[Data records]
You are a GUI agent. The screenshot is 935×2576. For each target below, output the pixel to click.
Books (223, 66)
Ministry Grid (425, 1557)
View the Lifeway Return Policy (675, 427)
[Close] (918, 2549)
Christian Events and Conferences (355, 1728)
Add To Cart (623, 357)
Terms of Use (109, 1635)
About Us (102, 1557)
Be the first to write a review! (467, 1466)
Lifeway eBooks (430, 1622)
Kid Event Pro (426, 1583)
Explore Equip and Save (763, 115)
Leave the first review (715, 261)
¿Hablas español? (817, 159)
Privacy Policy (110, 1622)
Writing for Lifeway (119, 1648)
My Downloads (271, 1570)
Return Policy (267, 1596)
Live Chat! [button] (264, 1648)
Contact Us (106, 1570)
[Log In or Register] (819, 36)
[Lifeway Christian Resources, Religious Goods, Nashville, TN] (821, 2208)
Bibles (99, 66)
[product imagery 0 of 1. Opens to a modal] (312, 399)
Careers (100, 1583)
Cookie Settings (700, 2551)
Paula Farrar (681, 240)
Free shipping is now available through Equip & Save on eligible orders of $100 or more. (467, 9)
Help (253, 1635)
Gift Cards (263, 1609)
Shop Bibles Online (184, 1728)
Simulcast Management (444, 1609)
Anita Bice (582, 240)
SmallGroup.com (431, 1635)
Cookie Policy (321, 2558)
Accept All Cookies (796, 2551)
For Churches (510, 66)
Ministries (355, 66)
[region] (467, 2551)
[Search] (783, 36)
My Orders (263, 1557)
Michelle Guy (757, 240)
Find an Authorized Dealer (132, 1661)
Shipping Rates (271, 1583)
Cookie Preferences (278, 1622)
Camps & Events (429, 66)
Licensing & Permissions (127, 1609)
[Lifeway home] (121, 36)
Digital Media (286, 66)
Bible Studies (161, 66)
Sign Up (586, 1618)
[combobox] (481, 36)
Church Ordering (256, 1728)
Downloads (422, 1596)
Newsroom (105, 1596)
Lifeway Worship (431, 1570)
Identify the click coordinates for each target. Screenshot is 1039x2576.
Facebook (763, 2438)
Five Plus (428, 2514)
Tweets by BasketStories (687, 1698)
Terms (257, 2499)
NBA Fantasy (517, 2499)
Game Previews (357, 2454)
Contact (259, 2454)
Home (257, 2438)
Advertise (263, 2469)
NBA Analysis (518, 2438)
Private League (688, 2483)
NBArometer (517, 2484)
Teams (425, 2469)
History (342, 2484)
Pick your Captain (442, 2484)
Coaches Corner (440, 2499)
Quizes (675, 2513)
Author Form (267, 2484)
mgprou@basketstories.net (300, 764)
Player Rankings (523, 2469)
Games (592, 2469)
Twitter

What the task asks: If the string "Policy" appears in a line of the entries, report the line.

Response for this exercise:
View the Lifeway Return Policy (675, 427)
Privacy Policy (110, 1622)
Return Policy (267, 1596)
Cookie Policy (321, 2558)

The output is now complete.